Bloomberg Report: Coinbase’s USDC Revenue May Increase as Payment Usage Grows

TLDR

  • Bloomberg Intelligence stated that Coinbase might multiply its USDC revenue if the use of USDC for payments continues to increase.
  • Coinbase reported $1.35 billion in stablecoin revenue last year due to the growth of interest income on reserves.
  • USDC processed approximately $18.3 trillion in transactions last year, outperforming other stablecoins in terms of volume.
  • The GENIUS Act prohibited issuers from paying yields, imposing new restrictions on stablecoin rewards.
  • The draft language in the CLARITY Act could prevent exchanges from offering USDC rewards to customers.

As stablecoin regulations progress, the company faces new pressure. Analysts anticipate faster revenue growth, and investors are closely monitoring the debate. Coinbase expanded its stablecoin business through its partnership with Circle, and the company reported significant changes in quarterly income. The market is now observing how new policy measures could reshape the rewards that support ongoing user activity.

Coinbase USDC Revenue Outlook

Bloomberg Intelligence indicated that Coinbase could significantly expand its stablecoin revenue if the use of USDC for payments grows rapidly. They associated this outlook with the increasing activity of USDC and pointed to the high interest income from reserves. Coinbase reported $1.35 billion in stablecoin revenue last year and regarded this as a key driving factor.

The company recorded $364 million from stablecoins in the fourth quarter and emphasized the stability of this income stream. It compared this income with trading fees and stated that high interest rates increased the returns on reserves. The firm said that the use of USDC keeps growing and expects more payment – related activities.

Stablecoin transactions reached new highs last year, and USDC handled about $18.3 trillion. Tether still leads in terms of market capitalization and maintains a strong user base. Coinbase continued to expand its distribution channels with Circle and highlighted the shared economic benefits in public announcements.

Management mentioned the broader trend towards on – chain transfers and informed holders that the rising demand is shaping the company’s plans.

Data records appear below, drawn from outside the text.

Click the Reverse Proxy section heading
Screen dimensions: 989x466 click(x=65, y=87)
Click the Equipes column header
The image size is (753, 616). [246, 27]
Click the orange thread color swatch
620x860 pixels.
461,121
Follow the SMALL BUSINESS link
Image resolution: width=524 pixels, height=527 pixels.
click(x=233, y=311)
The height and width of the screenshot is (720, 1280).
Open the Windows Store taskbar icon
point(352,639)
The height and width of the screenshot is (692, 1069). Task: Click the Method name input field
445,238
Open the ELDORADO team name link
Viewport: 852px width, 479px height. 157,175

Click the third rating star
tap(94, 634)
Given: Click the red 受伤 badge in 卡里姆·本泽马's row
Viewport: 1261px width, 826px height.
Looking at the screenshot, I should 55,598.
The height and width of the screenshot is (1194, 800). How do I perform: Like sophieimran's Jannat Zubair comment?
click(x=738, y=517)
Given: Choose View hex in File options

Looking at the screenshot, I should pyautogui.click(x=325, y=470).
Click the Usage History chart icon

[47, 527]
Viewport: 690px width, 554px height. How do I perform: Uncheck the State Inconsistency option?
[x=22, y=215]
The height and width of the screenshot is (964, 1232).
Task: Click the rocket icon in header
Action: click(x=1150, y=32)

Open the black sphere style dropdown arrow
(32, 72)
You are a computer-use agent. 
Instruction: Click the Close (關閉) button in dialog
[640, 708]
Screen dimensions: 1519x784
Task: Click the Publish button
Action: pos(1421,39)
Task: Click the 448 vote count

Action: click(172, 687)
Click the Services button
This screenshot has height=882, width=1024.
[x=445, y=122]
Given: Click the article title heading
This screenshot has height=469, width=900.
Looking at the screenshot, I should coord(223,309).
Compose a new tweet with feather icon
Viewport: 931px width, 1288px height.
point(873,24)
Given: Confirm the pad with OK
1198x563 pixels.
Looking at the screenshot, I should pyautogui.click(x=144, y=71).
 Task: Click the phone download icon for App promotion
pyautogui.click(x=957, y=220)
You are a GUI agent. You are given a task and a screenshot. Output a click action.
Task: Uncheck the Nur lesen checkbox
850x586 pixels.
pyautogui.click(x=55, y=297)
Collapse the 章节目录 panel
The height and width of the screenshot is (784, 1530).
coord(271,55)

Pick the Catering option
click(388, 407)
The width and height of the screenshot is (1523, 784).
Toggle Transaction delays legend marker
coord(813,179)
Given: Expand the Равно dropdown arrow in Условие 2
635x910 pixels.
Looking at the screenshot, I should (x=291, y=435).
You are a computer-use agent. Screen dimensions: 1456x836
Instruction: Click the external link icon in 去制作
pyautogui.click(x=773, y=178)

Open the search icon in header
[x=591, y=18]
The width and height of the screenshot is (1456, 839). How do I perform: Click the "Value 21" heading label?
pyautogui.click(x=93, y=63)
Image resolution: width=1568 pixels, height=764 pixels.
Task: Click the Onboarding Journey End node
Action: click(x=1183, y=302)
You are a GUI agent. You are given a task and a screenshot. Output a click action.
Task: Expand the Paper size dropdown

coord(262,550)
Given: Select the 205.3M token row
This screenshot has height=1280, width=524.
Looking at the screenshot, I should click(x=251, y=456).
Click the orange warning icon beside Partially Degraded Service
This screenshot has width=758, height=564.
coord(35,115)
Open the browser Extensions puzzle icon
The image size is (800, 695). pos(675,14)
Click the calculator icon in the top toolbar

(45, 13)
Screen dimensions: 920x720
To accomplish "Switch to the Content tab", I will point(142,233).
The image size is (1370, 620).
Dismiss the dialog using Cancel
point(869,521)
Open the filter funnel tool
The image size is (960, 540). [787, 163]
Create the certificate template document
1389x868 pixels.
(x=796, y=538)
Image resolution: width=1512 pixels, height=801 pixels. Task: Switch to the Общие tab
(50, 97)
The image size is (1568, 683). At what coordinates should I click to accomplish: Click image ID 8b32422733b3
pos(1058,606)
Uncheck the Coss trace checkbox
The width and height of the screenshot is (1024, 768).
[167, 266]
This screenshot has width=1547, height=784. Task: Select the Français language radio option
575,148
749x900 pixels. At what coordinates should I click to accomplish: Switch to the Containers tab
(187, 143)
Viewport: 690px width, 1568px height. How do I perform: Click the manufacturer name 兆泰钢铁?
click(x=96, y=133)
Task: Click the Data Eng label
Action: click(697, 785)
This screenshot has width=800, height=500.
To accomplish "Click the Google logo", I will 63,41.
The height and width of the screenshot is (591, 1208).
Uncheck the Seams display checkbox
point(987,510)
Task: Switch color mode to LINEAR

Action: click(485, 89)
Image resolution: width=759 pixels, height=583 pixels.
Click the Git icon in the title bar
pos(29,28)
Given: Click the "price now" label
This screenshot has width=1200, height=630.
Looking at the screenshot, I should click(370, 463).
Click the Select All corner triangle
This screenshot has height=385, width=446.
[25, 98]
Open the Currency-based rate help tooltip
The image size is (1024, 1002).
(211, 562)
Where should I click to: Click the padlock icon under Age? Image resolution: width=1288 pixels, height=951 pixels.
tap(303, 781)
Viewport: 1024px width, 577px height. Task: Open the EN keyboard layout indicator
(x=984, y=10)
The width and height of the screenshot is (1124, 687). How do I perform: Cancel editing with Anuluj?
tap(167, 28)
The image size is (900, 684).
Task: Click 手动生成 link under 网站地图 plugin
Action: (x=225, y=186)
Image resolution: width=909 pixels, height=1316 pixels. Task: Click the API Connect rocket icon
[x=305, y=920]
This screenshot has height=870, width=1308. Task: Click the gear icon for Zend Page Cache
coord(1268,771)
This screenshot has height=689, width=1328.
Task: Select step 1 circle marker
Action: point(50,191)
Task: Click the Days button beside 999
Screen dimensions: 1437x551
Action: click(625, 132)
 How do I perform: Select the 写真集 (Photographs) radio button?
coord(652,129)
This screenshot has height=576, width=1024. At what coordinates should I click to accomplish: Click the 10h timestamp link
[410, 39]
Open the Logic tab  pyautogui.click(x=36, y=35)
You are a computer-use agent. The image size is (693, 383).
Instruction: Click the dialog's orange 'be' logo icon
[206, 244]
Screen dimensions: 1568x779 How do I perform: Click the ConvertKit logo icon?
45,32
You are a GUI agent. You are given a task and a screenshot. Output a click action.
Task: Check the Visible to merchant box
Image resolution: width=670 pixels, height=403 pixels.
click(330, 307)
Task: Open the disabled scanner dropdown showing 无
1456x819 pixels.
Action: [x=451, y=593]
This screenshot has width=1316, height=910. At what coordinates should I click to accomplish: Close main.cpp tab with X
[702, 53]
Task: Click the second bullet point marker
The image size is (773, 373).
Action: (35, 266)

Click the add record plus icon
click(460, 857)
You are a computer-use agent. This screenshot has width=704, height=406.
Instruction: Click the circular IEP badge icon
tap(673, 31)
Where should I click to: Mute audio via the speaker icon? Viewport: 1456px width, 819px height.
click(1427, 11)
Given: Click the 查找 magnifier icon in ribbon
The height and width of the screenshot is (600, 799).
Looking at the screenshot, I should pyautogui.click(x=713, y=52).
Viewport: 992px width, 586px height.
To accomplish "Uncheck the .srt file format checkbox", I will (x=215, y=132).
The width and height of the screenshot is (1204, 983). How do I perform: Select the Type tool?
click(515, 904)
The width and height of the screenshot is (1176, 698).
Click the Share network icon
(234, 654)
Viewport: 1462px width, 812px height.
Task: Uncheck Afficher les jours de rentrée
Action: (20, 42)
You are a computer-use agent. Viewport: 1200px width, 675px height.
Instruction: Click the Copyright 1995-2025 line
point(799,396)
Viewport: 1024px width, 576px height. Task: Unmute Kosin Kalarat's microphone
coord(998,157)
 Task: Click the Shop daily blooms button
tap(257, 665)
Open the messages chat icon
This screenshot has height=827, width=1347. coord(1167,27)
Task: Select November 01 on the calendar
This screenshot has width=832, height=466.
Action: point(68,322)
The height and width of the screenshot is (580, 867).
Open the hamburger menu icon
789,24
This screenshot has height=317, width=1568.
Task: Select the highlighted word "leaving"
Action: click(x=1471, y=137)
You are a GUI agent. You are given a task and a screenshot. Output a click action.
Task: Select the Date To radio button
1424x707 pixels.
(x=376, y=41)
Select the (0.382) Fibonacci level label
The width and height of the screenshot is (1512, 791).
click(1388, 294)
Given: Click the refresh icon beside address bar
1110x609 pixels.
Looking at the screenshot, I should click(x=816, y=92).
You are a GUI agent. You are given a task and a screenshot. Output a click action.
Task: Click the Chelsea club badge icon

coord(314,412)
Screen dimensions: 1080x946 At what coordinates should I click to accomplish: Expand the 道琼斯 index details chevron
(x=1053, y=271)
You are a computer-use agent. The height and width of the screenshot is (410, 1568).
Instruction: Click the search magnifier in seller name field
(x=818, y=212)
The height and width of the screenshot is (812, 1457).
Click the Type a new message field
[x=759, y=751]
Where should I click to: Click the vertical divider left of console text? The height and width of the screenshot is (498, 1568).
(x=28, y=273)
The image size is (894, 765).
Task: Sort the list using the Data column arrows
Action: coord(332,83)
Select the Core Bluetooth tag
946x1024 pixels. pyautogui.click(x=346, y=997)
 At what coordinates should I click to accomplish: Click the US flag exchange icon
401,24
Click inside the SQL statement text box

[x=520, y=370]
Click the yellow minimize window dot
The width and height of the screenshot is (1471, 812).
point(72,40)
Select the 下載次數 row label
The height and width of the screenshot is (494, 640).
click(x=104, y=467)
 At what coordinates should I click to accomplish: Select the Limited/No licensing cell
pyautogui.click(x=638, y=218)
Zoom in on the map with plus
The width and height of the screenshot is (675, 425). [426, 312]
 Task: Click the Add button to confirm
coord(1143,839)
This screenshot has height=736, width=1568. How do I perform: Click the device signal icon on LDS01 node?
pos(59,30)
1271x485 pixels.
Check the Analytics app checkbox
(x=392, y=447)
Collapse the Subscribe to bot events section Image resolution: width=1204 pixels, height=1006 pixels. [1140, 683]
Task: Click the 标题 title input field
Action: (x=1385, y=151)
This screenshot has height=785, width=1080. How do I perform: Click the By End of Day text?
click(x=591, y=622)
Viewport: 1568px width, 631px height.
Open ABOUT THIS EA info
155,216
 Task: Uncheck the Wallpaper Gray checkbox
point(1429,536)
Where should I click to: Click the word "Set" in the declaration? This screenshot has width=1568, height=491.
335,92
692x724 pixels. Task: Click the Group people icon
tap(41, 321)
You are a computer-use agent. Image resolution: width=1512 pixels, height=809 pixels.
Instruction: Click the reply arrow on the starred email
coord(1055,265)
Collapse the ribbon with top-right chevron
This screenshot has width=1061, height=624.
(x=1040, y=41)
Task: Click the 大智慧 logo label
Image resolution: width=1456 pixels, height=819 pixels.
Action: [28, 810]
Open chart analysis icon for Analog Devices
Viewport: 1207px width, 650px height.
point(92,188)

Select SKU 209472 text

The company views stablecoins as core tools for transfers and believes that this trend provides new revenue opportunities. It also confirmed its continuous focus on efficient operations and emphasized the importance of stable yields.

Policy Pressure on Stablecoin Rewards and Exchanges

Lawmakers took new steps through the [missing act name], barring issuers from paying interest. This act established a federal system for payment stablecoins and set limits on direct returns. The banking sector supported this rule, arguing that yields could lead to a shift in deposits.

Senators drafted the CLARITY Act, and the draft text could further expand the limits on rewards. This language could cover affiliates and prevent exchanges from passing on interest. Coinbase withdrew its support in January and opposed the parts that affected its reward plans.

The company earns a share of the reserve interest and splits this income with Circle. Brian Armstrong told investors that a reward ban could increase the firm’s share, but users would lose their returns. He added that the firm will make adjustments and that the business model remains robust.

Senator Bernie Moreno said that the [missing bill name] could be passed soon and pointed to the progress in the negotiations. The bill combines elements of the CFTC and SEC and includes stricter yield terms. Lawmakers continued their negotiations this week, and the Senate reviewed the updated text.